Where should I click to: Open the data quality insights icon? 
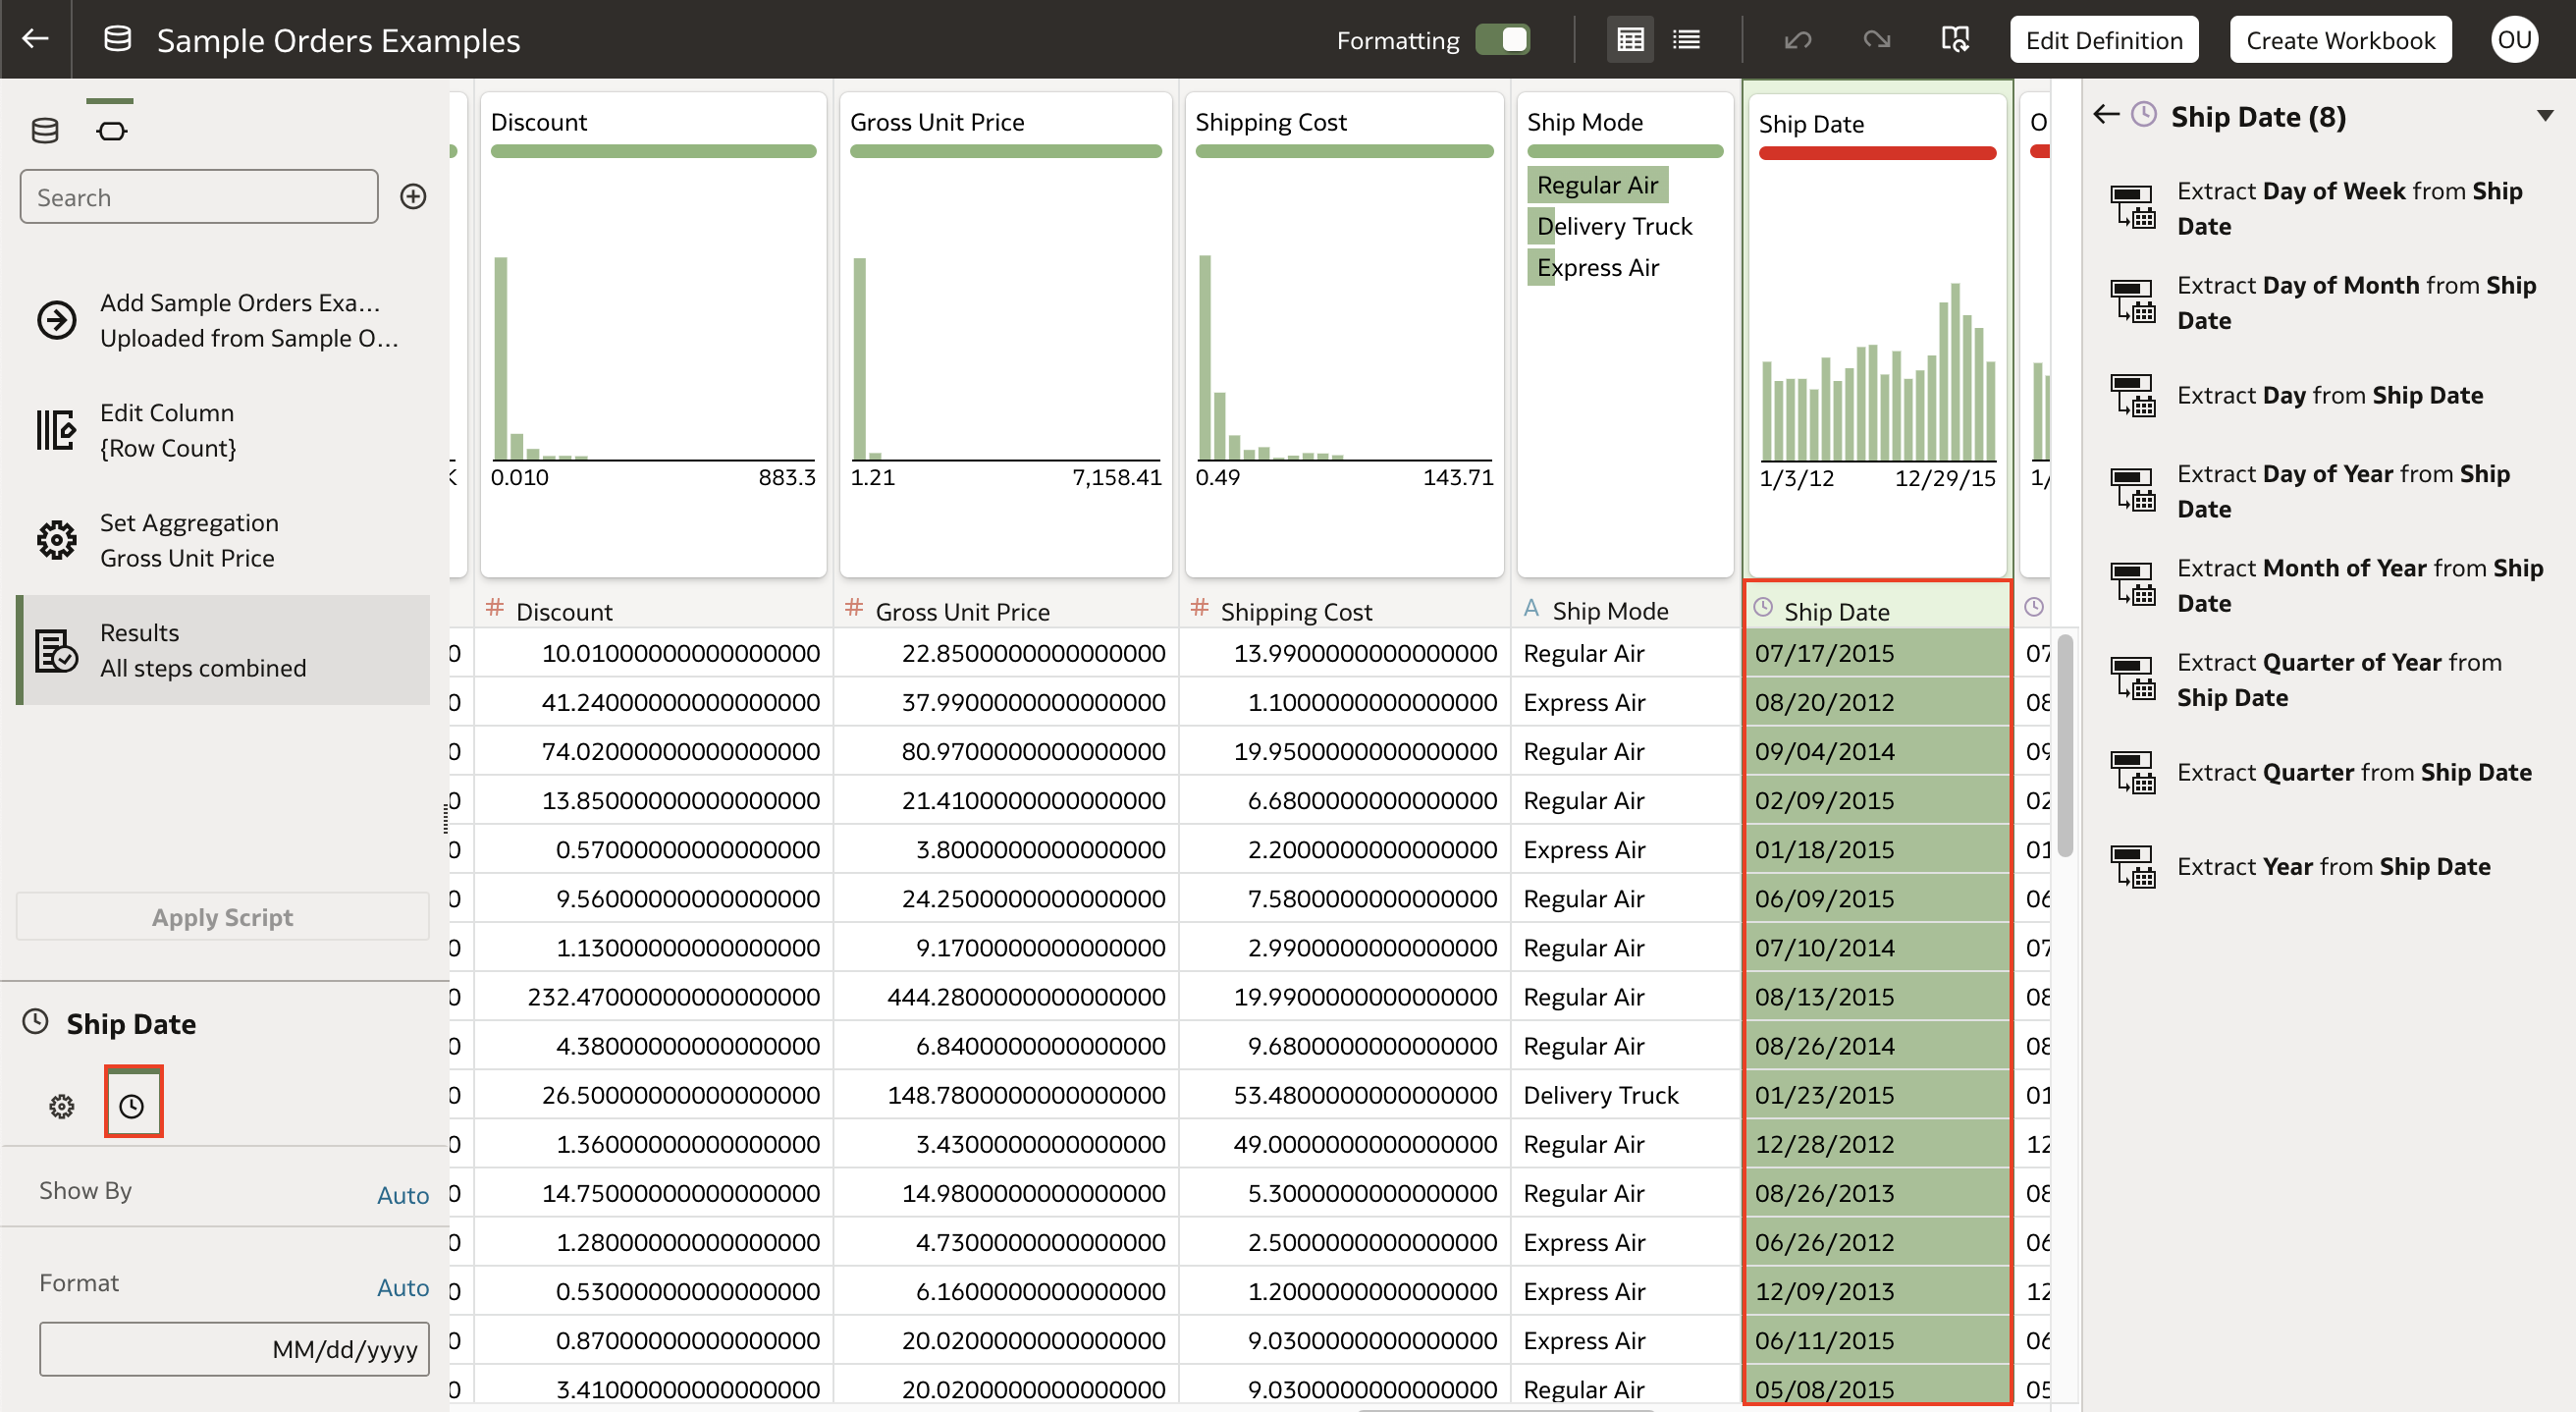click(1955, 40)
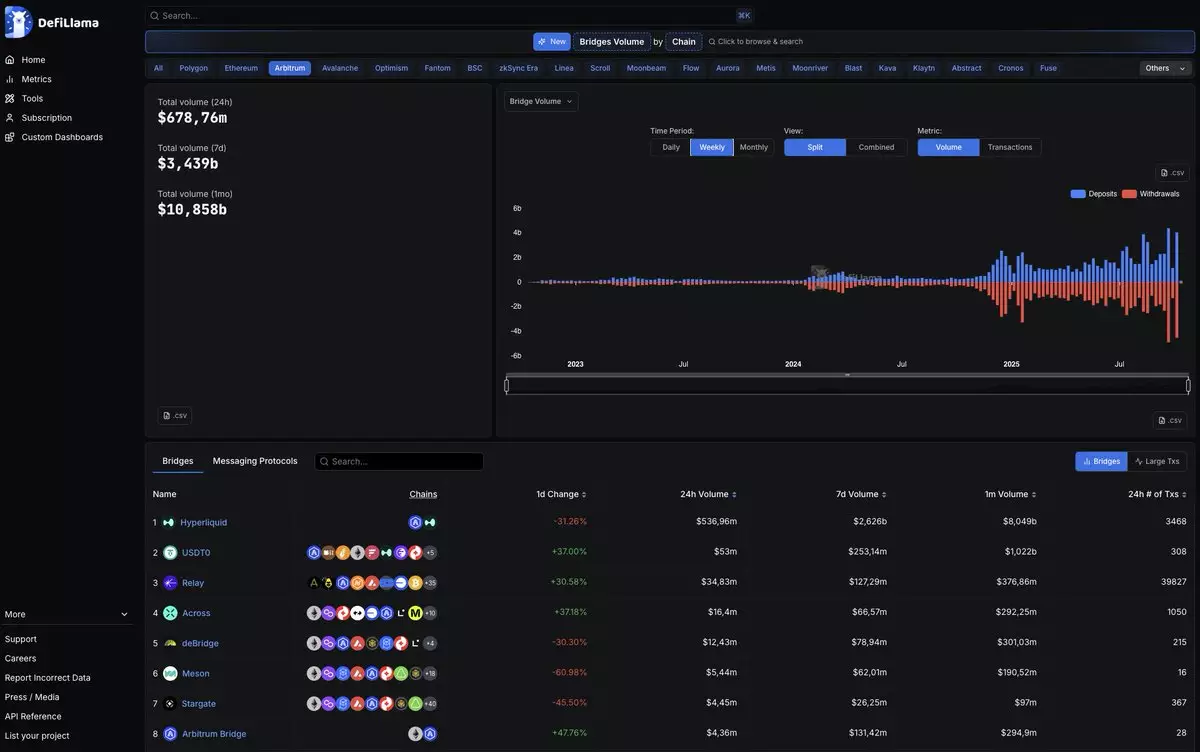Open the Bridge Volume chart dropdown

(x=541, y=101)
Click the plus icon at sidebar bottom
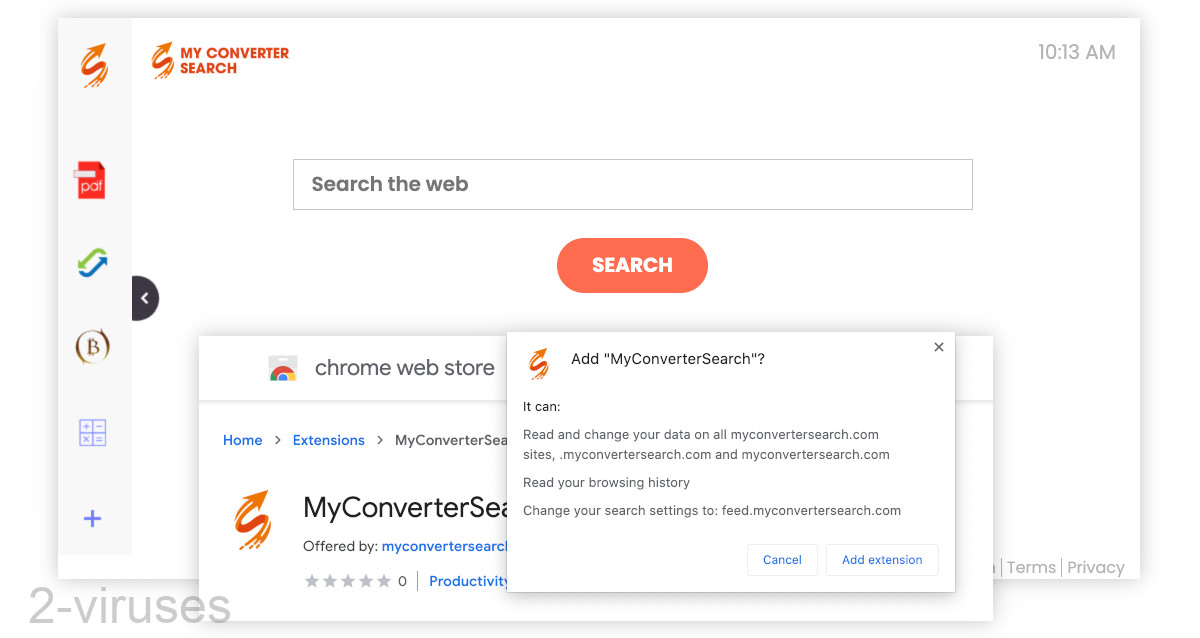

....................

◆ Brief:
Repeat all of the lines above word for word, without the pictures.

◆ Answer to this exercise:
Where should I click to: Open the data quality insights icon? 
click(1955, 40)
Open the Bridge Volume chart dropdown

(x=541, y=101)
Click the plus icon at sidebar bottom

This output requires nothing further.